後ろを見ると、フェリシアが自慢げな顔で依頼の紙をひらひらとさせている。


「また来たのか!」

「なによ、嫌そうな顔をして。あなたたちのためを思って言っているのに」


フェリシアはむくれた顔をする。武彦は無愛想な声をあげた。


「で?なんの用だよ?」

「あなたたちの依頼を手伝ってあげようかと思いましてね」

「ええ!?なんで?」


今まで武彦を馬鹿にしてきた彼女が急に手伝いたいと言い出したことに武彦は驚いた。リナシーもびっくりした表情をしている。フェリシアはペンを取り出すと、紙に書きながら理由を述べた。

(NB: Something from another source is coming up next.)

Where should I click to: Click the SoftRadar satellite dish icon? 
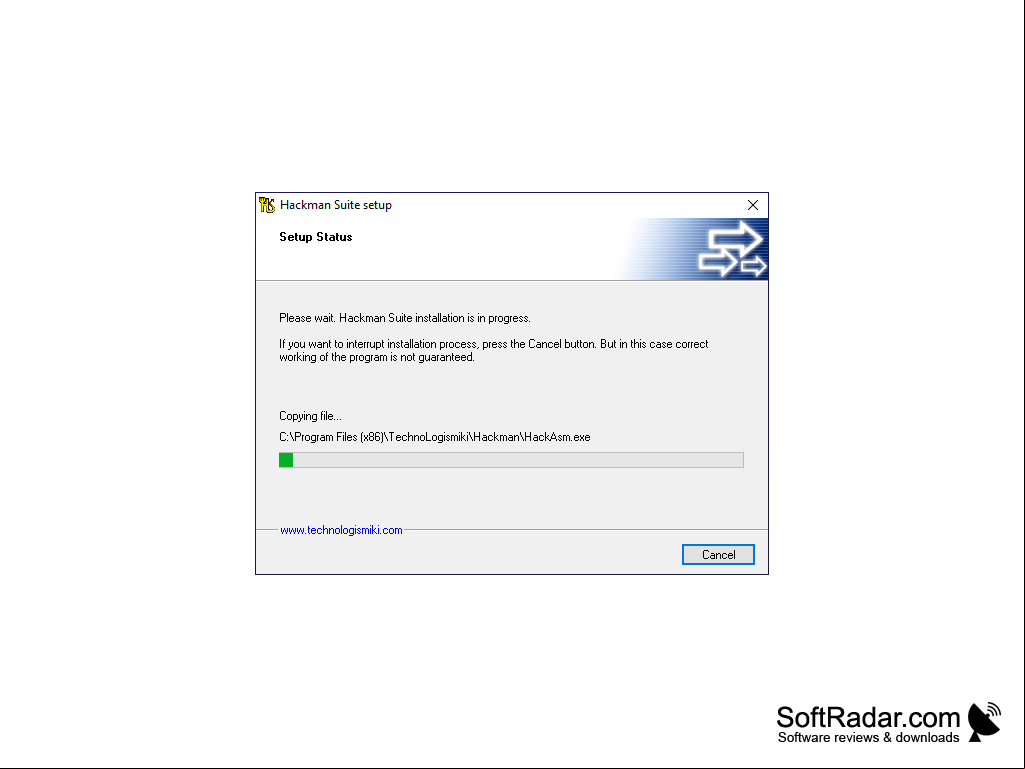[x=984, y=721]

「私の発言のせいであなたたちが身の丈に合わない依頼を受けて、死なれては困りますもの。責任を持って私が管理してあげるわ」


書き終わると紙を武彦たちに差し出した。武彦が受け取ると「それ、書いたら出しておいて」と彼女は箒を取り出して飛び去った。


渡された紙を持って武彦とリナシーはしばらく呆然としていた。訳がわからないと顔を見合わせた。

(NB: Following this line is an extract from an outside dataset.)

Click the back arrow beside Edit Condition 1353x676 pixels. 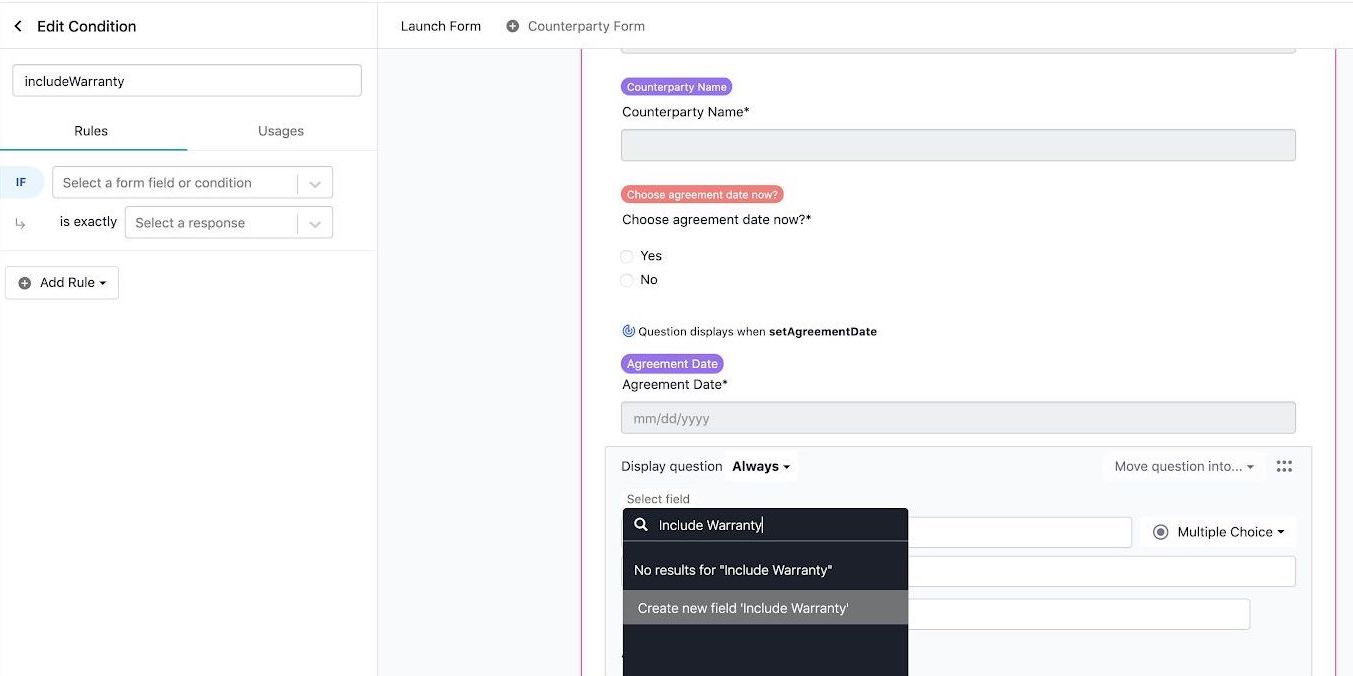(18, 26)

放課後、武彦は魔法の練習をするためにリナシーと森に行き、モイラに魔法実習のことを話した。モイラは嬉しそうに話を聞いていた。


「それで、三人で行くことにしたんだね」


モイラは武彦の隣に座って、目を輝かせた。


「ええ、依頼の紙を持っていたら、フェリシアの名前を見て大丈夫と言われました」

「フェリシア・ピンクローズか。たしか高等部4年にお兄さんがいたかな。そうそう、ロジェ・ピンクローズ。かなり優秀な人だよ」


優秀なお兄さんと聞いて、フェリシアの態度に関係しているのかと考えたが、モイラの質問に慌てて考えを払った。


「それでどんな依頼を受けたの?」

「ルミナ街近くの森にある廃墟から捜し物です。どこにあるのかもわからない宝探しみたいなものです」


武彦は苦笑いしながら答えた。


「それと魔法道具について聞きたくて」


武彦は話題を変えようとした。魔法道具のことを詳しくモイラから聞きたかった。


「魔法道具?それのこと?」


モイラは武彦の胸元を指さした。胸元を見るとモイラにもらったペンダントが光っている。

「タケヒコくん!モイラさんの持っているの!?ずるい!」とリナシーが声をあげて飛ぶように立つと、「あ、ごめん」とおどおどと座り直した。


武彦はペンダントを手に持つともう魔法道具を持っていたことに驚いた。


「これ作ったと言ってましたよね?お願いします。他にも魔法が使えるようなものも作ってくれませんか!?」


武彦はペンダントをモイラに見せながら懇願したが、彼女はダメダメと手を振った。


「魔法道具にすべてを頼るはいけないよ。緊急時に魔法道具が壊れたり、なくしたり、盗まれたとき、困るのはタケヒコくんだよ」


モイラは自分の力で魔法を使ってほしいと思っていることを説明するが、武彦は「えー」と不満を漏らす。


「自分で買って使う分には私もなにも言わないよ。さあ、お金を稼げるように魔法の練習に戻ろうか」


モイラがにやりと笑った。魔法が使いたいから魔法道具がほしいのに、魔法道具のために魔法を使うなんて、うまくいかないなと武彦は大きなため息をついた。